*SELECTED EXTRACT*:
┄┄┄┄┄┄┄┄┄┄┄┄┄┄┄┄┄┄┄┄

While it is sometimes possible to get a court to declare the grievance process (for administrative remedies) unavailable, this takes a lot of effort. For the most part, prisoners simply have to follow the grievance process, being careful to meet all the deadlines.

Though the process of filing grievances seems and usually is futile, it has to be done. “[W]e will not read futility or other exceptions into statutory exhaustion requirements where Congress has provided otherwise.” Booth v. Churner, 532 US 731, 738 n. 6 (2001). (When only a date is in parentheses and no circuit or district, it’s from the Supreme Court.) There is no way to escape. “[W]e hold that the PLRA’s exhaustion requirement applies to all inmate suits about prison life,” Porter v. Nussle, 534 US 516, 532 (2002). A prisoner simply has to exhaust the grievance process.

The trouble is that the prison can retaliate for filing grievances, even including beating prisoners. One might think that a prisoner could sue for such retaliation, but for decades the court held that prisons are perfectly within their rights to retaliate for filing grievances, without fear of suit.

┄┄┄┄┄┄┄┄┄┄┄┄┄┄┄┄┄┄┄┄

*RECORD SET*:
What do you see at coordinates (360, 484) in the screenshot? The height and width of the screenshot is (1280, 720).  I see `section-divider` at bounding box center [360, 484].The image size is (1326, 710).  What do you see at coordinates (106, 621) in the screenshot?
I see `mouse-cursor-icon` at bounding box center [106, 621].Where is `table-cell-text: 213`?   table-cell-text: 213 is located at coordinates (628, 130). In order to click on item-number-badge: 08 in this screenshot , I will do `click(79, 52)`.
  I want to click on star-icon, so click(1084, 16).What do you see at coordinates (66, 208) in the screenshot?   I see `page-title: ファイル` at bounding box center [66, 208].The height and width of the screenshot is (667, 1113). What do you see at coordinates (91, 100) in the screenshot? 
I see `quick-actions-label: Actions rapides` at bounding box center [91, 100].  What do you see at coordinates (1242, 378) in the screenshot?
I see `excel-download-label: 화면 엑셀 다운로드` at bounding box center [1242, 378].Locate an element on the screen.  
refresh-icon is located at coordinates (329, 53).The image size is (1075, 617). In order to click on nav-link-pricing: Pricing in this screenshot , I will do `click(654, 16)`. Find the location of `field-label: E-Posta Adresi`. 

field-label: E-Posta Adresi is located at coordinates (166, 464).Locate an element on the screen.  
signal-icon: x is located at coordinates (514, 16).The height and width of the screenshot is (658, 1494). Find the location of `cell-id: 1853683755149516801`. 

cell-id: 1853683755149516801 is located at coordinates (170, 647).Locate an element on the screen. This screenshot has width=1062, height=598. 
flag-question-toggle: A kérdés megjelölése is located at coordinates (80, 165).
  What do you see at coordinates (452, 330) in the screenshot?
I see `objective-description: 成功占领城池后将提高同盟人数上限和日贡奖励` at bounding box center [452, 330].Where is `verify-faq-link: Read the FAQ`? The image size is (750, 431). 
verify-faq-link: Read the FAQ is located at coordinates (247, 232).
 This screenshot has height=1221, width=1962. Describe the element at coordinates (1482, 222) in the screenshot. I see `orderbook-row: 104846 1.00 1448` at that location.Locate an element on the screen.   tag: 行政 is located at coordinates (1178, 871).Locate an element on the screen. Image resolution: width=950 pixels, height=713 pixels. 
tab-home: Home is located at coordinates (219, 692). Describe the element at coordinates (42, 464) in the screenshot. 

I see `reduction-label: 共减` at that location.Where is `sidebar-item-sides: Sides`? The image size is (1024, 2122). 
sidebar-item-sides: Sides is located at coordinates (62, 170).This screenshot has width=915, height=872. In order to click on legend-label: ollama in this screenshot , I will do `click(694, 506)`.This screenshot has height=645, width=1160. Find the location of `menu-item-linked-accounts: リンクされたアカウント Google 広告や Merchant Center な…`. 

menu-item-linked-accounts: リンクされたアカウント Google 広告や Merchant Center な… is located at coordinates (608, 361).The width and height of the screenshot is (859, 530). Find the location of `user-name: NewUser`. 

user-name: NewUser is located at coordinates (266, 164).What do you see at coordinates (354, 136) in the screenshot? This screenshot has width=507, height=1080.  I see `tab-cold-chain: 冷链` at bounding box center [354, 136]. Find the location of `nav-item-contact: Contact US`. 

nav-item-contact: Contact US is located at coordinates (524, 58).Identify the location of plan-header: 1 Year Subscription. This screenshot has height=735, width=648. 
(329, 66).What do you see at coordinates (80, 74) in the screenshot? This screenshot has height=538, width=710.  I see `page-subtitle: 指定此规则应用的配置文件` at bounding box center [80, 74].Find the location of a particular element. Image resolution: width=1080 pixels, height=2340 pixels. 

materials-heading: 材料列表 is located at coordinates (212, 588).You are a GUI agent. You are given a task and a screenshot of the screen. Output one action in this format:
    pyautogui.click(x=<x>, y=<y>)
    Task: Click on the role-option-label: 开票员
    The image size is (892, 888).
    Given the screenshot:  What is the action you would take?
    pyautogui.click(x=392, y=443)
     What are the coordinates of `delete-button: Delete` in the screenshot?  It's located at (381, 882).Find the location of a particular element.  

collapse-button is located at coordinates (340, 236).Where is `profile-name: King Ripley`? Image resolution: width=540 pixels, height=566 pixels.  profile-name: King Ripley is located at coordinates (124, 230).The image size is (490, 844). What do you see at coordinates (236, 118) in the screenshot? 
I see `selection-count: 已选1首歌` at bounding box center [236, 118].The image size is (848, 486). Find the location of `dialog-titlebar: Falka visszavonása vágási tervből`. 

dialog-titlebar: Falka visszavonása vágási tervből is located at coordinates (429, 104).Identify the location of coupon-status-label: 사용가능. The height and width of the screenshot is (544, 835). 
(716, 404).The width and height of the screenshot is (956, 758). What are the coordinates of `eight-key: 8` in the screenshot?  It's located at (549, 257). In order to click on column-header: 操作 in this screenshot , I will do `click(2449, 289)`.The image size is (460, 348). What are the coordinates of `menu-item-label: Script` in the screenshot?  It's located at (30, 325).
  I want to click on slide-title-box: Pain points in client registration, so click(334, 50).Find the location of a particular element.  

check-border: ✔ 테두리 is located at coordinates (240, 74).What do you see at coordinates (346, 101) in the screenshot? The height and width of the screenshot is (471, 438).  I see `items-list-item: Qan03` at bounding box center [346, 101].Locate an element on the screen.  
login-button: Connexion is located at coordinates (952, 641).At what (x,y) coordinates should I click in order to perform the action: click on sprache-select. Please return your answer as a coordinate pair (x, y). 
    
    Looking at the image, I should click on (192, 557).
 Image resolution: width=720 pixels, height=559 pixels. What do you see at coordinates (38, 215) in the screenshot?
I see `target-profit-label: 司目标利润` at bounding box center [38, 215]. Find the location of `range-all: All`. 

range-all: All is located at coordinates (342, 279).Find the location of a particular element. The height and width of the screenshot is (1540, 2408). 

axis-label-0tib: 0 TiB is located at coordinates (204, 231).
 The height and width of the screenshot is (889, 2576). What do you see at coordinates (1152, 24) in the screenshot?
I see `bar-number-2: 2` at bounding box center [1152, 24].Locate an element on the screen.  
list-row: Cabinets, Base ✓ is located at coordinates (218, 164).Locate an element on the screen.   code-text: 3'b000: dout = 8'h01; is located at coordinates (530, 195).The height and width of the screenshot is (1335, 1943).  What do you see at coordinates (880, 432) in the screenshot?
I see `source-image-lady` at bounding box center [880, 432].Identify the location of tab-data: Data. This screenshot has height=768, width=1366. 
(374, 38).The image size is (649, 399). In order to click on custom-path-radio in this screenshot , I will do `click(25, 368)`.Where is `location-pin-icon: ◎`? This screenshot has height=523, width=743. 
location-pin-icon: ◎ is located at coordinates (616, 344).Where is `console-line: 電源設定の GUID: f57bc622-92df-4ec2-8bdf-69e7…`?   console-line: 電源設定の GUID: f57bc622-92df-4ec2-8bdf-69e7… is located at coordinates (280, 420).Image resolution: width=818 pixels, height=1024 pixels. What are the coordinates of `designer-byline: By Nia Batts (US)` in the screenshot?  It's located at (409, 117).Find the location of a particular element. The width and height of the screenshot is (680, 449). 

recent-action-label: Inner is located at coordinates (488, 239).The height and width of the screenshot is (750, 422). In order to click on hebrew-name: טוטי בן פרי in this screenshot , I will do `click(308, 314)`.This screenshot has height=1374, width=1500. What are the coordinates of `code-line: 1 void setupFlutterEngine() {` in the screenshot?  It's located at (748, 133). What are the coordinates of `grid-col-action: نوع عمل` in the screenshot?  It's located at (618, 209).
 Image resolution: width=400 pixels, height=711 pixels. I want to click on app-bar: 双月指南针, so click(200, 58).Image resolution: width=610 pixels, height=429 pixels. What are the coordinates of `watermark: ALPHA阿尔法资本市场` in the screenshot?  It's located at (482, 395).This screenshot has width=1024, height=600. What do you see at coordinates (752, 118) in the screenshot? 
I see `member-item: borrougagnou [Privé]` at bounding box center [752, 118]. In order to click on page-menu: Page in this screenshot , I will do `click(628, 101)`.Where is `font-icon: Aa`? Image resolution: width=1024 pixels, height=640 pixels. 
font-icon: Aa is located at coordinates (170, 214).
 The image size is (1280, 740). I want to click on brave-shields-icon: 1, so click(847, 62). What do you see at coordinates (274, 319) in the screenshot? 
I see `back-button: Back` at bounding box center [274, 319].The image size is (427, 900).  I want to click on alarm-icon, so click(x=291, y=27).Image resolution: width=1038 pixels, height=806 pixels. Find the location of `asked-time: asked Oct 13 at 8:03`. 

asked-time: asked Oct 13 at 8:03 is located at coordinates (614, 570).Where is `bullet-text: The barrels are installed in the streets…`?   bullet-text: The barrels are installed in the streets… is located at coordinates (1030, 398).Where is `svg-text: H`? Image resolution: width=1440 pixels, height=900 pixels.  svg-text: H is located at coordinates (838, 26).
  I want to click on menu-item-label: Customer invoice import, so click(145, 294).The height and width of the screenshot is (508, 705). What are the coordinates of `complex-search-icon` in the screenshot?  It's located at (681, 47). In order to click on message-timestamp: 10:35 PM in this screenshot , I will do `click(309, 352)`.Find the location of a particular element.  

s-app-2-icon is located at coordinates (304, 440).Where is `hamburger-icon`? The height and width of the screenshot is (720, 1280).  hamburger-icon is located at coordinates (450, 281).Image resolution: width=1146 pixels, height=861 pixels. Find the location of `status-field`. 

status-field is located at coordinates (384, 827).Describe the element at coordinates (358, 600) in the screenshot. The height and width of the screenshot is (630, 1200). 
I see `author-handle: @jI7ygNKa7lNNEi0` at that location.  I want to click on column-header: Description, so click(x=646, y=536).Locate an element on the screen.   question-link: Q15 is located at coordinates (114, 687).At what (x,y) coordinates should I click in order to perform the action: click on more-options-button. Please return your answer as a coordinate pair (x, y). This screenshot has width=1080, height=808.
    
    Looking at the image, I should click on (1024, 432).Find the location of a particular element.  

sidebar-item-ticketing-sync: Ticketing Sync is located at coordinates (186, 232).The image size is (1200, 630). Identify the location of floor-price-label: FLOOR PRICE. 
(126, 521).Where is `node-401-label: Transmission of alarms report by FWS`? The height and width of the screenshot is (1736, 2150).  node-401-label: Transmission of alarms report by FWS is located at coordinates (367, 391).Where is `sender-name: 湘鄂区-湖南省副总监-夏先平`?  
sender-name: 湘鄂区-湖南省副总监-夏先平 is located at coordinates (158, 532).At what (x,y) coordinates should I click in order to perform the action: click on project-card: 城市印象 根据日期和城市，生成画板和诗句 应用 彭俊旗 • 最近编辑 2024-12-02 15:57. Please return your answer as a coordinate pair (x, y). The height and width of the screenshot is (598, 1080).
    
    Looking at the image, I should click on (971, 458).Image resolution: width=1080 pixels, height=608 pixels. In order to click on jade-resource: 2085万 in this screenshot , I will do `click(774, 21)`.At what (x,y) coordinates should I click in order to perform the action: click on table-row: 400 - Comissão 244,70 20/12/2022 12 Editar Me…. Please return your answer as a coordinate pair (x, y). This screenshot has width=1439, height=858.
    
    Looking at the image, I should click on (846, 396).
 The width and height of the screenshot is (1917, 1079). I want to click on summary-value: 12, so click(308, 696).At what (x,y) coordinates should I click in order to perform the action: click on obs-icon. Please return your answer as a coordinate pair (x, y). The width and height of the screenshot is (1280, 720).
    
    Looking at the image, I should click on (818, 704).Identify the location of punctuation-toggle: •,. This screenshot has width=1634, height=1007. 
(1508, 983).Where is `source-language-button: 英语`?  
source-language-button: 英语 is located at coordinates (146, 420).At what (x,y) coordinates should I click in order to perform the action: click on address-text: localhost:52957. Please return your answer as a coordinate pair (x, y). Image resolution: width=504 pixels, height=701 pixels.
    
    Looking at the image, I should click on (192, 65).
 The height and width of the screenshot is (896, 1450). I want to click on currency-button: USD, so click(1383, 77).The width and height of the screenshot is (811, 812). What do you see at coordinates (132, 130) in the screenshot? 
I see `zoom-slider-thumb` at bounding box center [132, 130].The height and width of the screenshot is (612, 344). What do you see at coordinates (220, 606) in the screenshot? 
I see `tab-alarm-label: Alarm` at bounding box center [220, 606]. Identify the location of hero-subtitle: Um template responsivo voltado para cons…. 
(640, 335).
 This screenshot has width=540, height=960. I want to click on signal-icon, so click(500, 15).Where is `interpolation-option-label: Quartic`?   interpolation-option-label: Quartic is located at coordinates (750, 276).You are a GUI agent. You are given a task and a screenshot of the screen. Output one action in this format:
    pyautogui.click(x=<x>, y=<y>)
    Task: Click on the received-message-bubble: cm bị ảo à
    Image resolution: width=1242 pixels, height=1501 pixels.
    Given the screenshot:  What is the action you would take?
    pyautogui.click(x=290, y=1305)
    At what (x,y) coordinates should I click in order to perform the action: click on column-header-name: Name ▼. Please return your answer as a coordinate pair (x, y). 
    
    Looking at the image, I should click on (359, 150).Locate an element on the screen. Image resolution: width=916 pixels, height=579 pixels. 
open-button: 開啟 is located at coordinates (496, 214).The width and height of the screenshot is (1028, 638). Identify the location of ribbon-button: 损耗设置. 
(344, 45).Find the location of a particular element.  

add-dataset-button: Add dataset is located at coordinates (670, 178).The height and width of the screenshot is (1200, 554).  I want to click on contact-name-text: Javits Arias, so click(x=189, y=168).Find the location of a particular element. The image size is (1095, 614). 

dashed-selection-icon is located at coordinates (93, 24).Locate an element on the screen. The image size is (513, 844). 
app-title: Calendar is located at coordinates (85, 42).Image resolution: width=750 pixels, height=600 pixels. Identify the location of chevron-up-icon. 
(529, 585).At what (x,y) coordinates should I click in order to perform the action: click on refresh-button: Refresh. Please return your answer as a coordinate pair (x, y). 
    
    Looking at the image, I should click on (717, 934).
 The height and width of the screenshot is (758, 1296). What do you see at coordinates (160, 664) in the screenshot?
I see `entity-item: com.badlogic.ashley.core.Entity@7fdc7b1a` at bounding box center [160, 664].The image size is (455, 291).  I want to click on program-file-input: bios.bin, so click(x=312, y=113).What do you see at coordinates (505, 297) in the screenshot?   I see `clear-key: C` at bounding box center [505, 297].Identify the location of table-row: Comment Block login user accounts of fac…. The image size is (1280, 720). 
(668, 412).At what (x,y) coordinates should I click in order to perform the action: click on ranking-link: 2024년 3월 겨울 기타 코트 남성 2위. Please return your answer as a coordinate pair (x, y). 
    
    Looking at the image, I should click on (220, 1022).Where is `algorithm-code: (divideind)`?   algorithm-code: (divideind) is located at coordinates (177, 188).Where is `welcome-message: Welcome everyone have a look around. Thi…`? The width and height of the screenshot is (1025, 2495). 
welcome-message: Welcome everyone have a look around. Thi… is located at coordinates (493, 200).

┄┄┄┄┄┄┄┄┄┄┄┄┄┄┄┄┄┄┄┄

*PROBLEMS TO WORK ON*:
1 > Answer from the prison grievance text:
(a) Which case does it quote as refusing to read futility exceptions into statutory exhaustion requirements?
(b) According to the quotation from Porter v. Nussle, which suits does the PLRA's exhaustion requirement apply to?
(c) What form of retaliation does it say prisons can use against prisoners who file grievances?
2 > Extend the prison grievance text, starting after its last sentence.
The rows are separate material and have no connection to the prison grievance text.

*TASK-BY-TASK OUTPUTS*:
1 >
(a) Booth v. Churner, 532 US 731, 738 n. 6 (2001).
(b) All inmate suits about prison life.
(c) Beating prisoners.

2 >
Courts have held it is only possible to sue for civil rights violations over retaliation that chills a constitutional right. “Retaliation against a prisoner is actionable only if it is capable of deterring a person of ordinary firmness from further exercising his constitutional rights.” Morris v. Powell, 449 F. 3d 682, 686 (5th Cir. 2006). Also see CrawfordEl v. Britton, 93 F. 3d 813 (D.C. Cir. 1996). The D.C. circuit is just under the Supreme Court in terms of power, and all other circuits have followed.

The question is whether filing grievances is a constitutional right. Up until recently, the courts have held it isn’t.

“[I]nmates do not have a constitutional right to have available or to participate in an effective grievance process.” Miller v. Williamson, 2016 US Dist. LEIS 63498 (4th Cir. 2006). See also Adams v. Rice, 40 F.3d 72 (4th Cir. 1994).

This idea can be traced back to an opinion in 1991. “[T]he prisoner’s right to petition the government for redress is the right of access to the courts, which is not compromised by the prison’s refusal to entertain his grievance.” Flick v. Alba, 932 F.2d 728, 728 (8th Cir. 1991).

The trouble with this is that a mere five years later, §1997e changed the situation, making it so that the right to access the courts very much depends on the grievance process. Yet until after 2016, courts did not recognize this extremely obvious fact.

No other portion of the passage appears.